According to the firm, the average self-reported cost of cyber crime per report was ~$33,000 per individual (up 8 per cent on last year) and ~$80,850 for businesses (up 50 per cent on last year) – with large businesses reporting a cost of ~$202,700, up 219 per cent on the last year.
“Cyber crime continues to rise in both frequency and sophistication, and no business is immune,” said Kapil Kukreja, partner of risk assurance and consulting.
“For many businesses, the question is no longer if they will face a cyber incident, but when.”
Financial advice businesses are also attractive targets for cyber criminals, due to the vast amounts of information they hold about clients.
“Just having one client means that you have so much information on them,” Fraser Jack, founder of The Cyber Collective, told ifa.
“All of their investment information, their banking information, their tax information, their estate planning information, their beneficiaries, their company structures [are all available to cyber criminals].”

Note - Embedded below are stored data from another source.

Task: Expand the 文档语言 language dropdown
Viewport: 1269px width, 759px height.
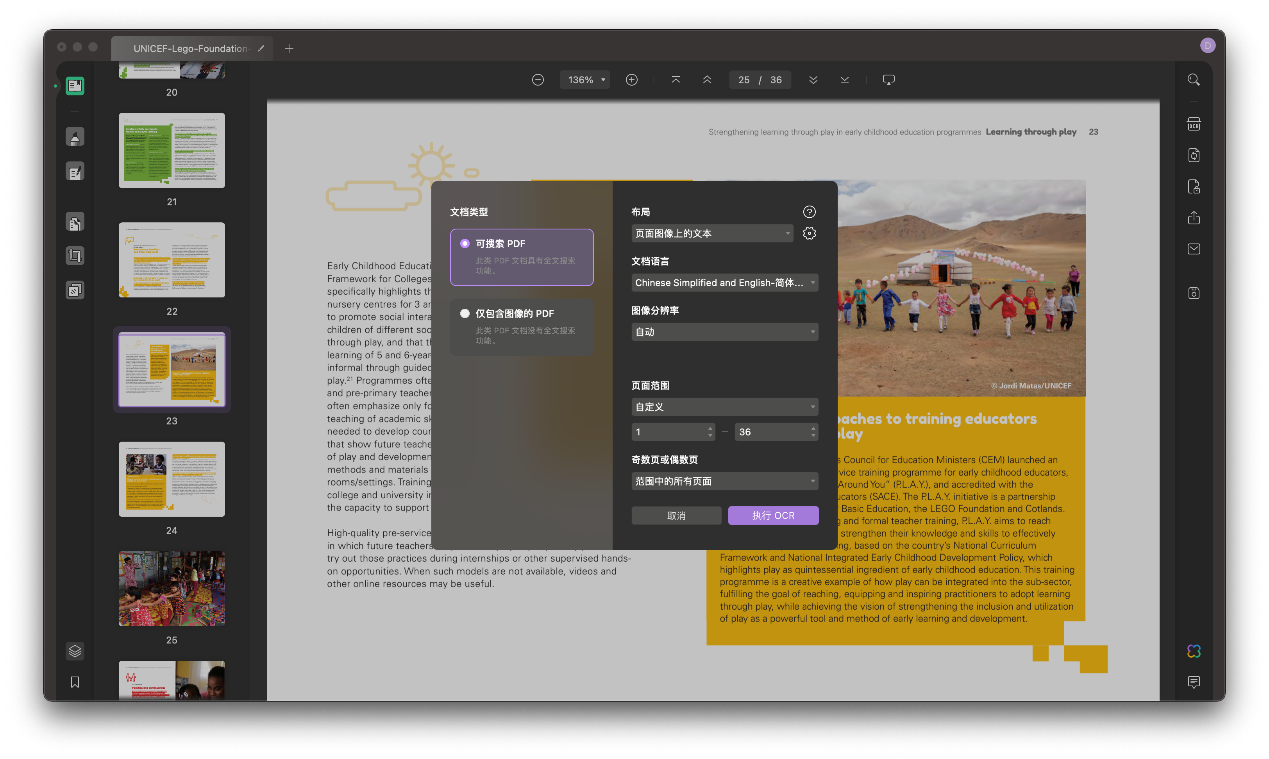Action: 725,283
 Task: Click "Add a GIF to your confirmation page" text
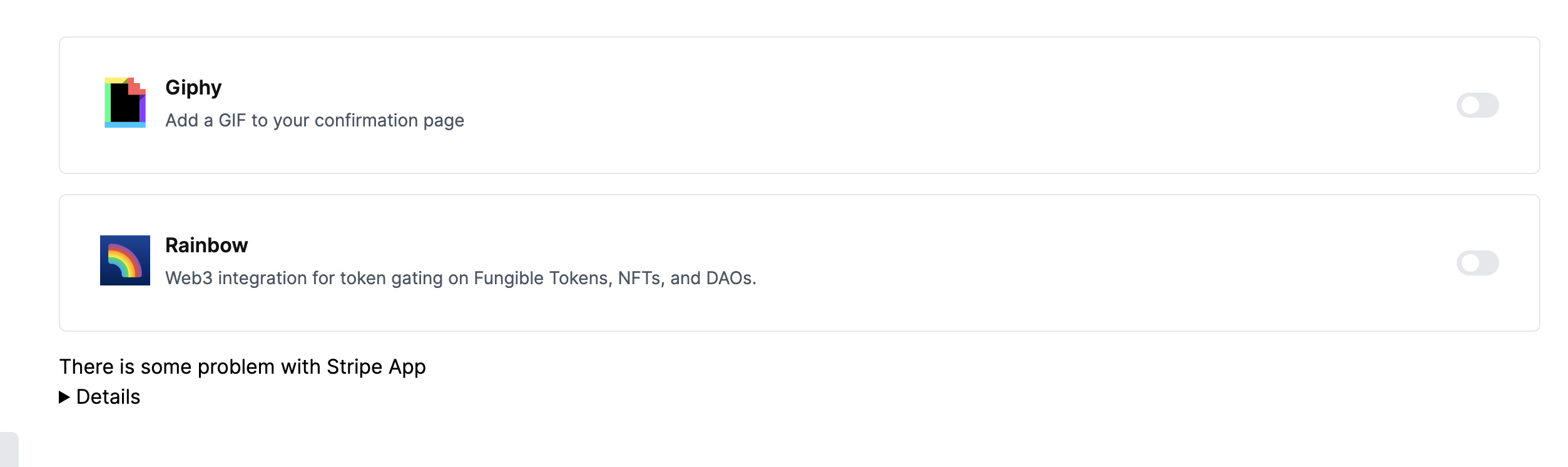click(x=315, y=120)
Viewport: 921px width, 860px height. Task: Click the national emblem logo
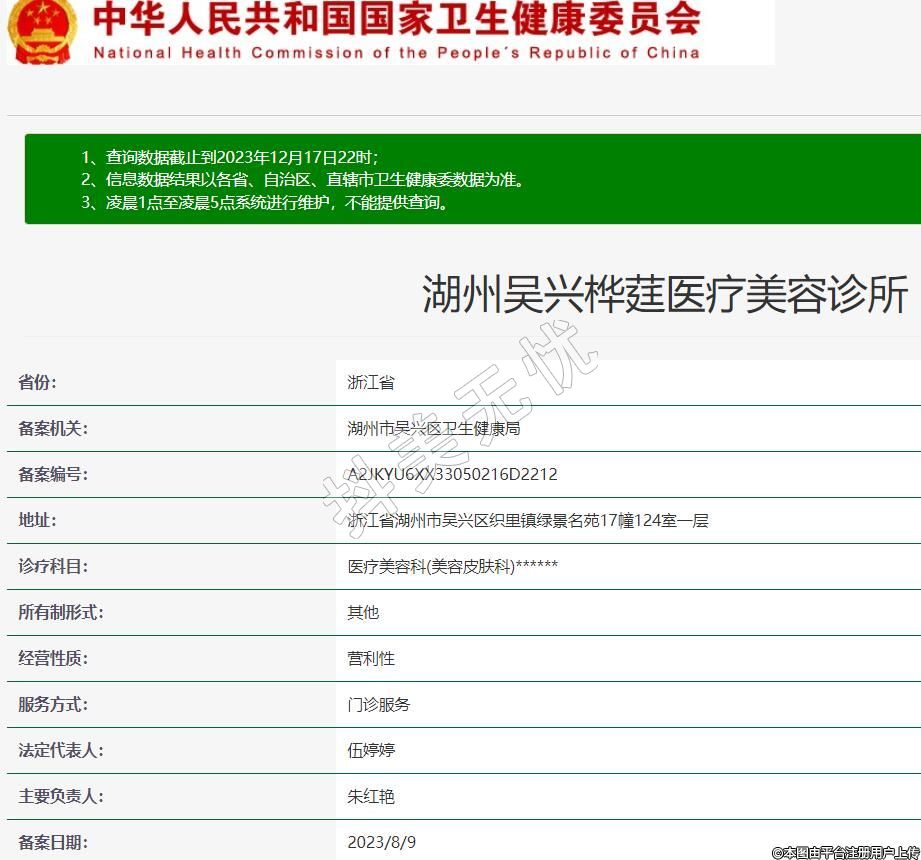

Many smaller advice practices also lack the appropriate cyber security infrastructure to protect themselves and their clients from attacks, making them “low-hanging fruit”, according to Jack.
One of these important infrastructural elements many firms lack is adequate staff training, leaving them susceptible to social engineering tactics that are favoured by many cyber criminals.
“Human error remains one of the most common causes of data breaches, whether from clicking on phishing links, to mishandling sensitive information,” Kukreja said.
“Building a culture of awareness and accountability across all levels of an organisation is just as important as investing in security systems.”
Kukreja made several recommendations for financial businesses looking to increase cyber security:
1. Ensuring your business has defensible architecture. For example, zero trust principles (never trust always verify), strong authentication such as multi-factor authentication.
2. Build a supply chain and supplier risk strategy.
3. Invest in identity and access controls. Regularly review accounts for inactive users and immediately revoke access to former employees or contractors.
4. Make staff training on risks an ongoing part of professional development, not just a one-off.
5. Regularly review and update your technology stack.
6. Invest in identity and access controls. Regularly review accounts for inactive users and immediately revoke access for former employees or contractors.
“Cyber security is no longer an IT issue, it’s a business responsibility and a shared responsibility. Businesses must protect their people, systems and customers. That means modernising technology, strengthening access controls, continual staff training and keeping a close eye on emerging threats,” Kukreja said.
He added: “The reality is clear – cyber risks are growing and businesses that prepare today are the businesses that will thrive tomorrow.”
Jack offered similar sentiments, highlighting breaches only happen when planning is inadequate, and is a worthwhile investment.
“I would say that, just like estate planning, if you don’t have things in place and they go wrong, it’s going to cost you 10 to 100 times more to fix than it would to protect.”